*PROBLEM:*
Can the lines below, from the one that holds "The width and height of the screenshot is (1201, 733)." to the very end, be echoed exactly, with both ends included and no pictures?

*THE DATA:*
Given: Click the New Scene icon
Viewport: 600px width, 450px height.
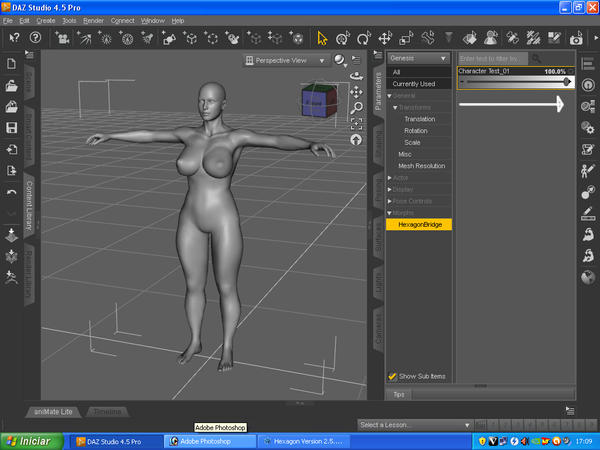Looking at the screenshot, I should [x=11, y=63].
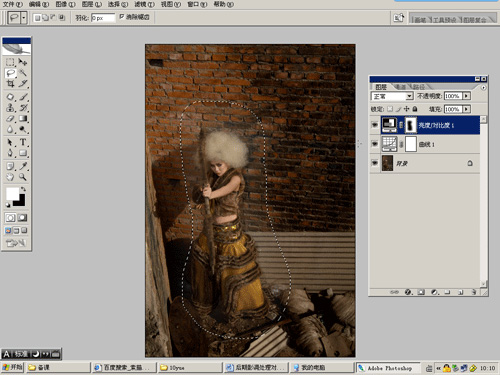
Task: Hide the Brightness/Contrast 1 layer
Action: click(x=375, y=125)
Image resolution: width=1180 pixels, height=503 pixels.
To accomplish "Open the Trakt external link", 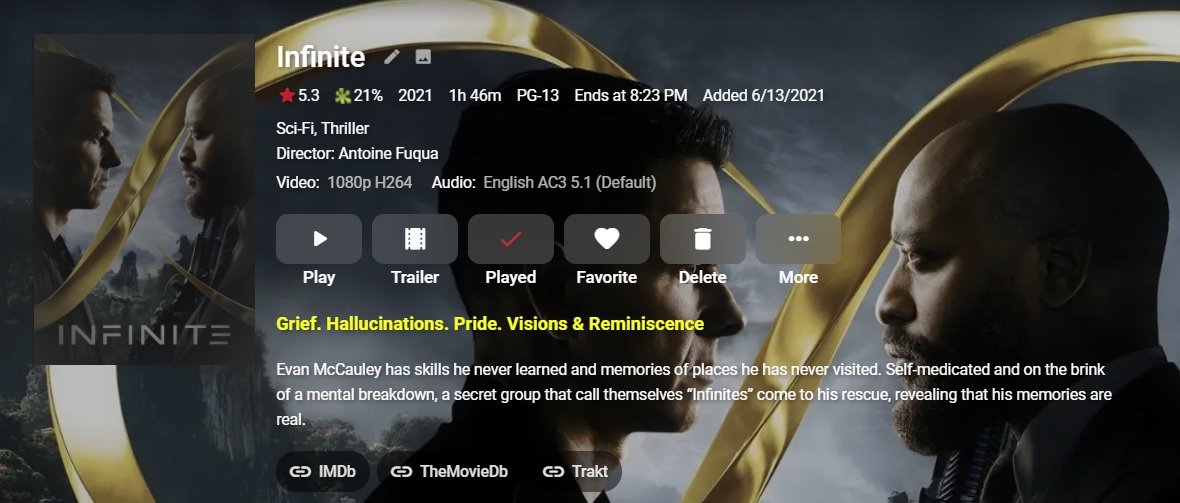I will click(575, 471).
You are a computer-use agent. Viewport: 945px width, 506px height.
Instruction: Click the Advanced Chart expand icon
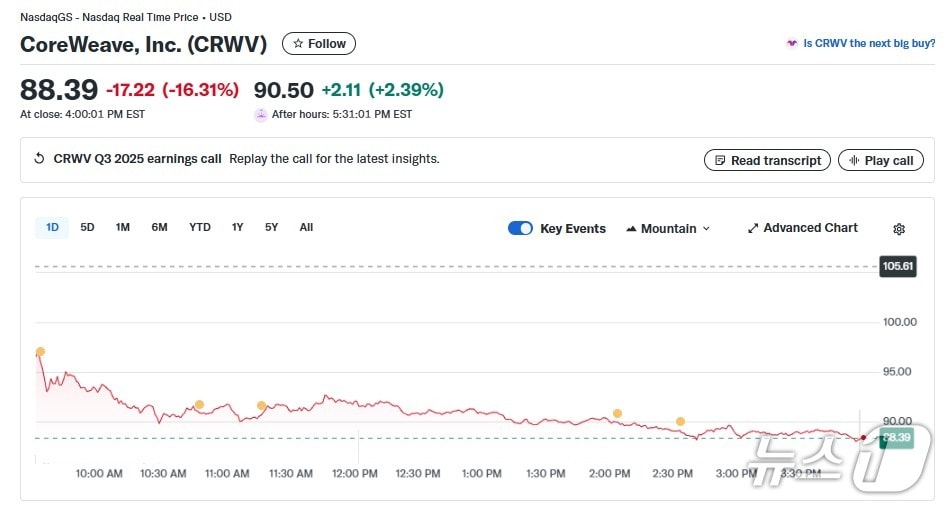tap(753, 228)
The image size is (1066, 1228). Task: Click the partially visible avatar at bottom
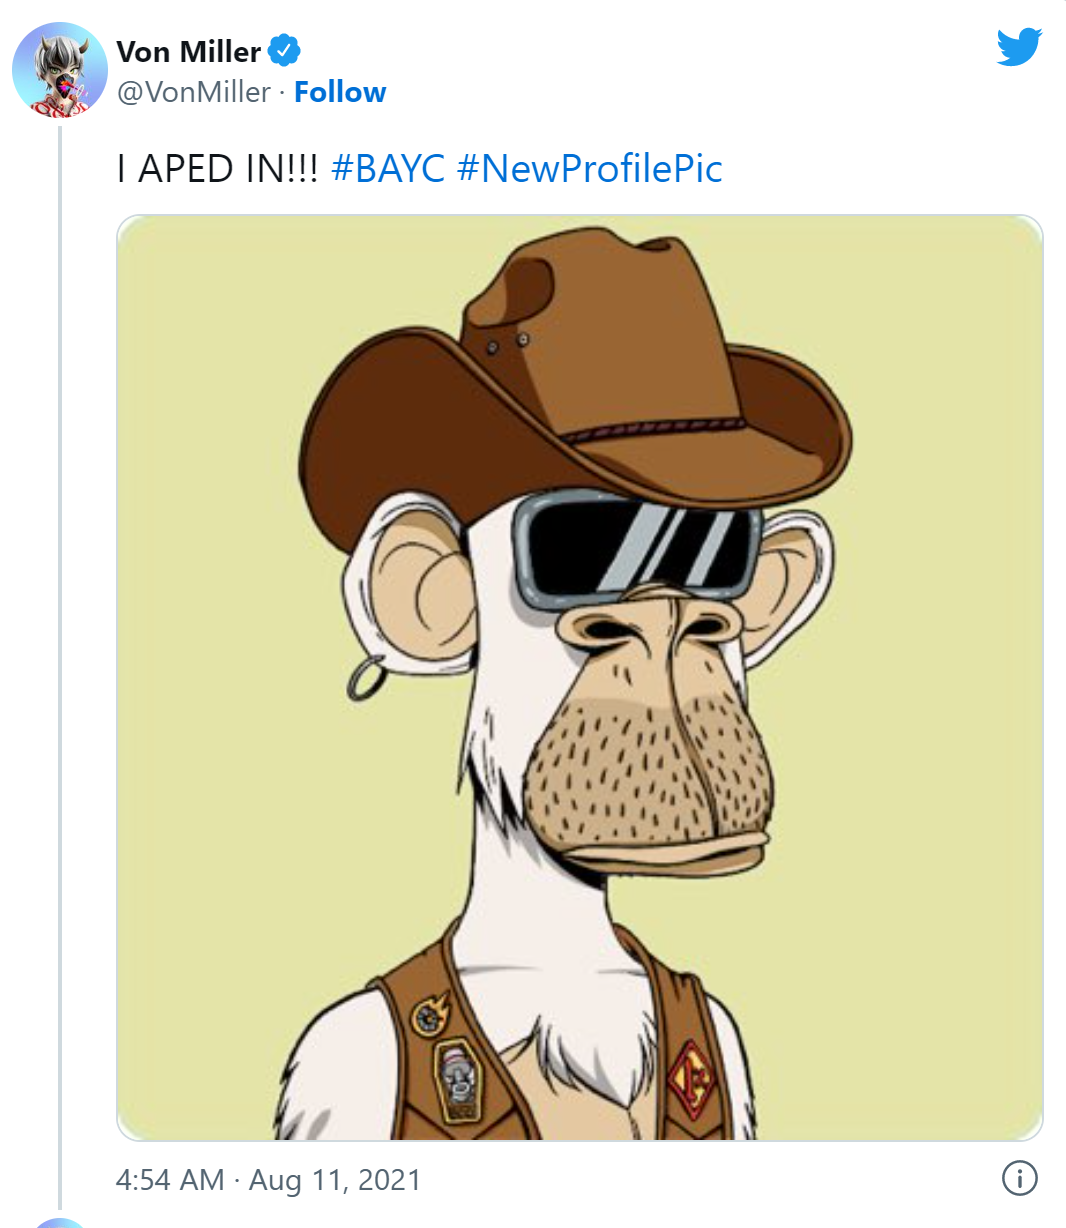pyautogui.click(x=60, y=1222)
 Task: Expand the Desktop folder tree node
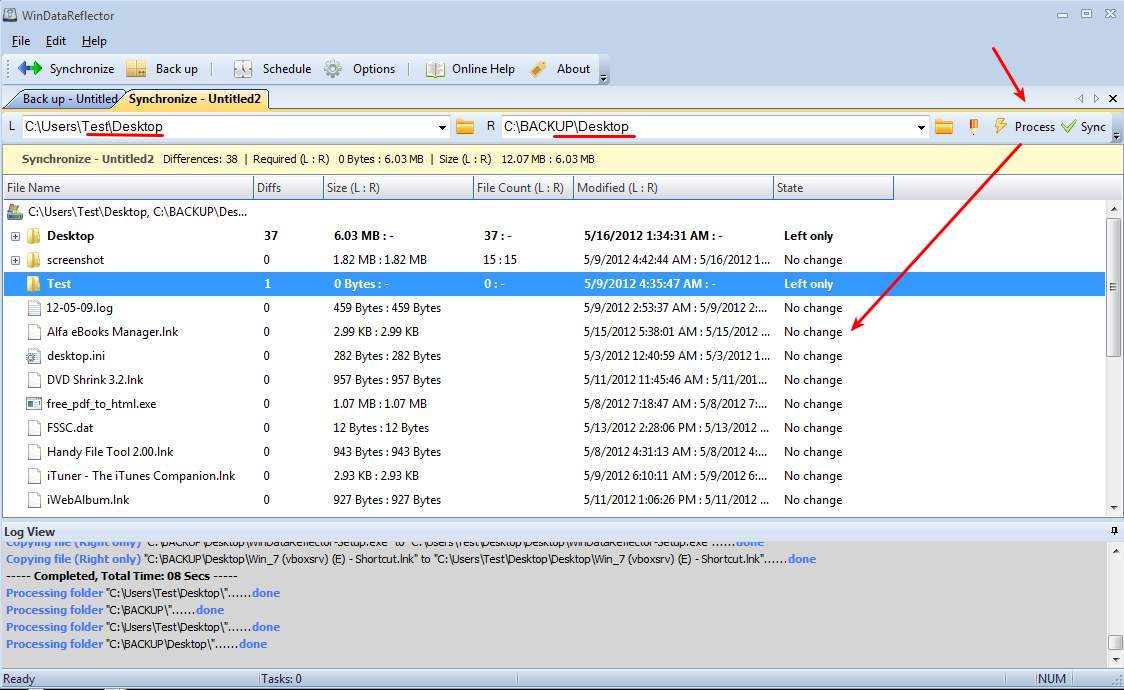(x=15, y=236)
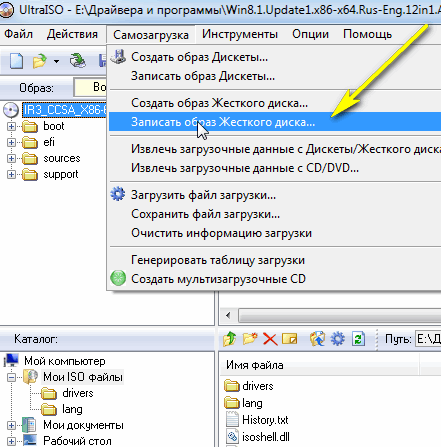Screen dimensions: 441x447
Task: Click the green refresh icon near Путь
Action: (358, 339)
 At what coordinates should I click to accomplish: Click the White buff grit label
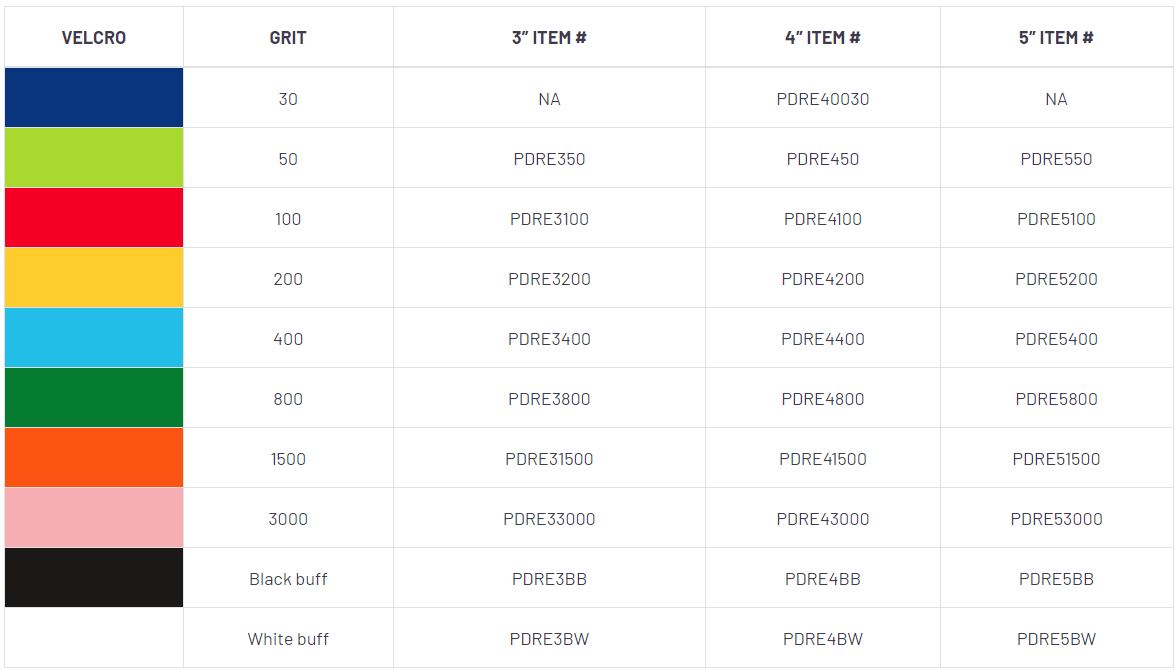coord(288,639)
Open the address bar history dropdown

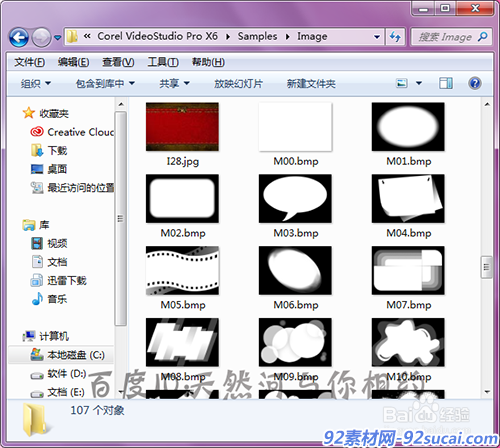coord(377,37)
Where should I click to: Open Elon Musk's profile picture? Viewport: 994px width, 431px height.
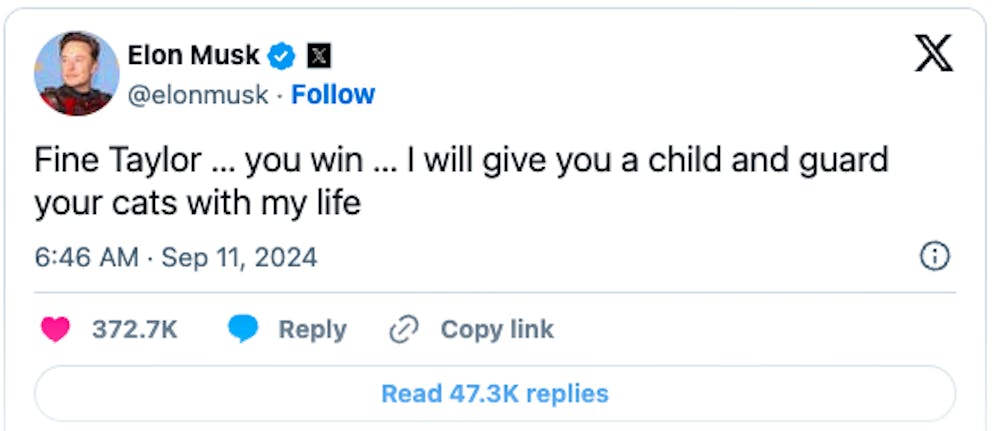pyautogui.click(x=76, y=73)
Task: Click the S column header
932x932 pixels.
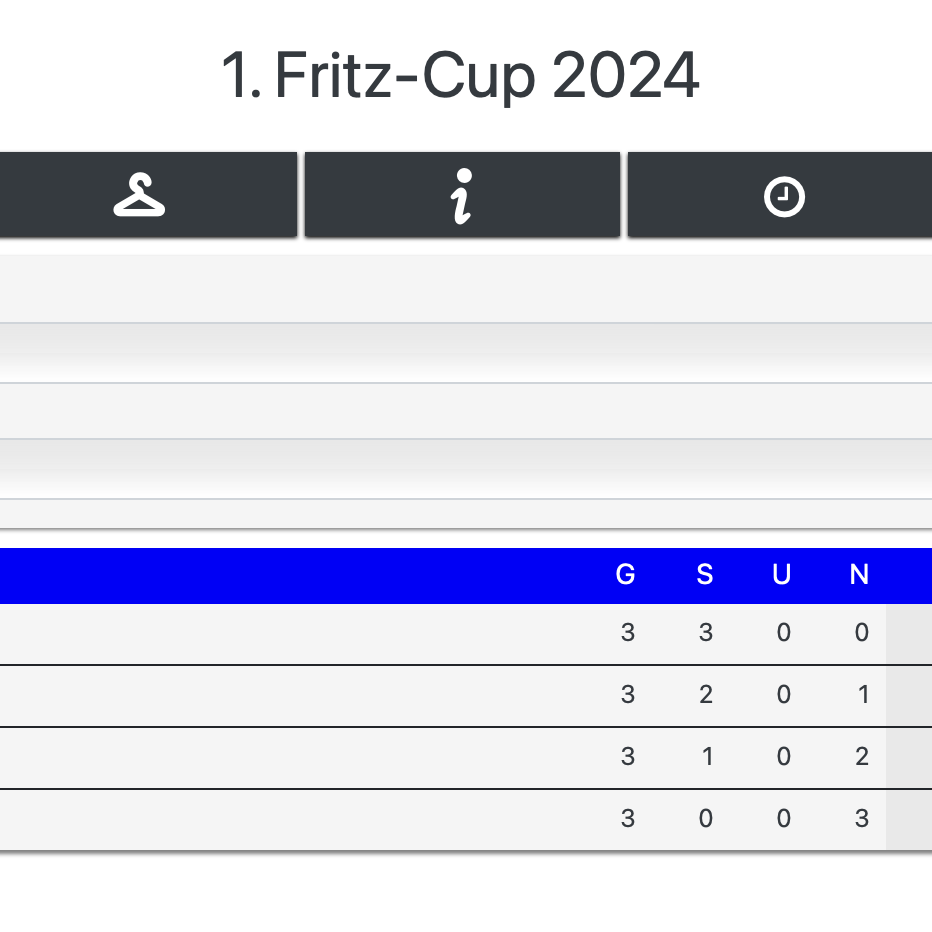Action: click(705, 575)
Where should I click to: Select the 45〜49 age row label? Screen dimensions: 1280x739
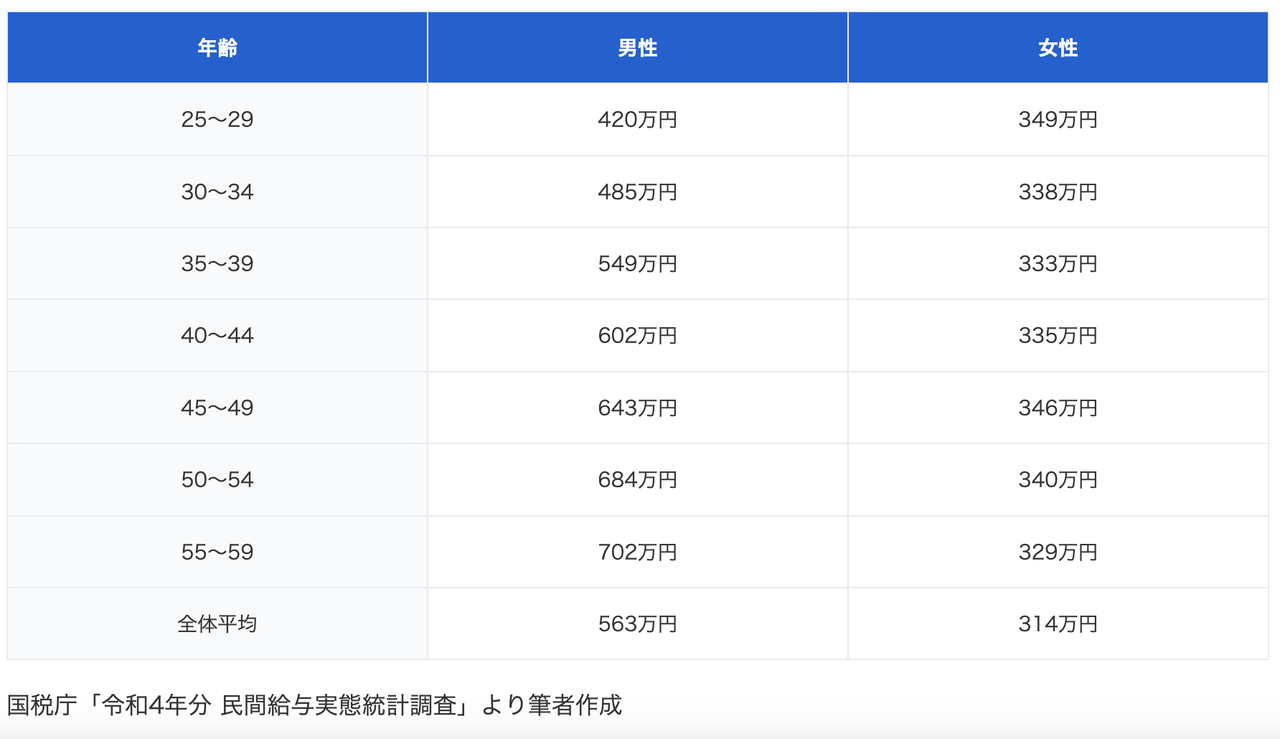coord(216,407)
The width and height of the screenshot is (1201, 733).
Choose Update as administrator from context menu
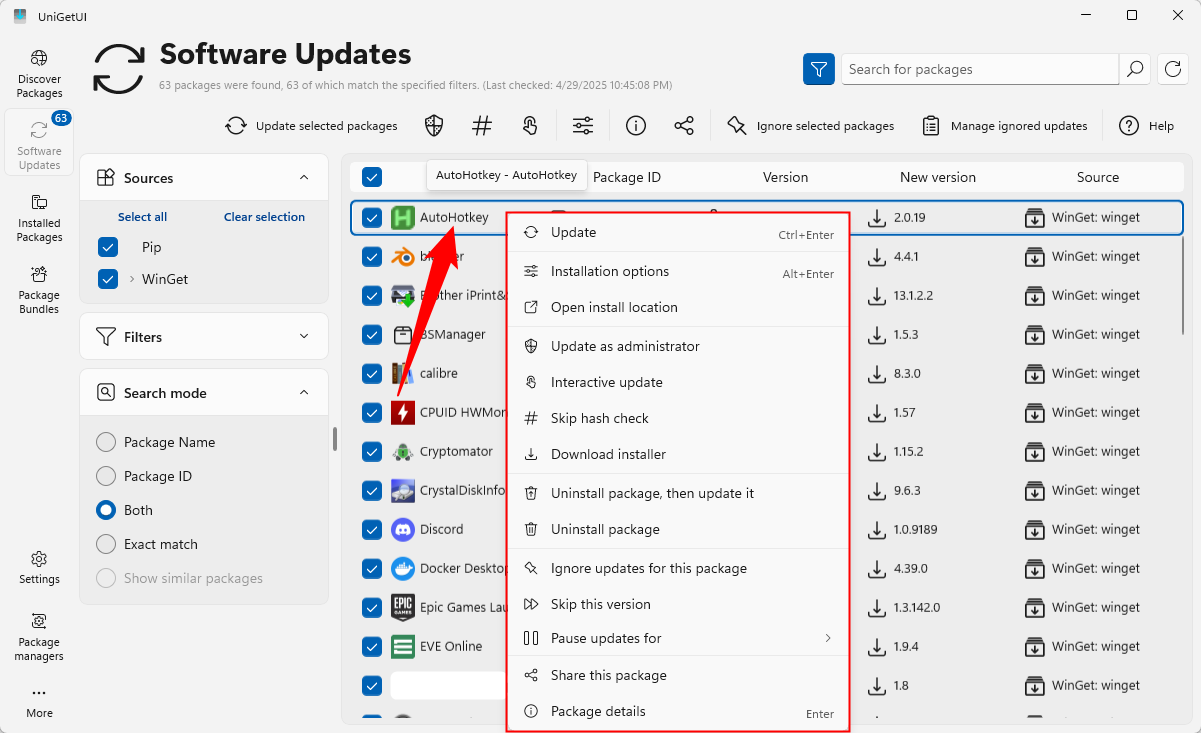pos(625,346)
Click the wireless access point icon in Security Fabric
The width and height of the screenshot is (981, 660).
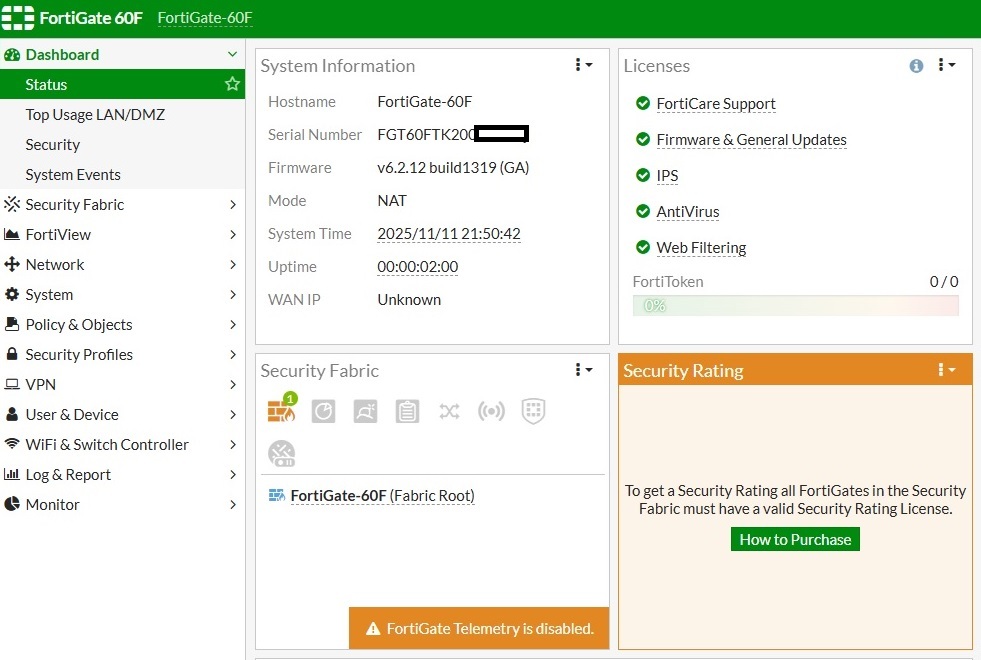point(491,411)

*RESPONSE TO THIS EXERCISE:*
The width and height of the screenshot is (1201, 733).
Choose Update as administrator from context menu
pos(625,346)
Click the wireless access point icon in Security Fabric
The width and height of the screenshot is (981, 660).
point(491,411)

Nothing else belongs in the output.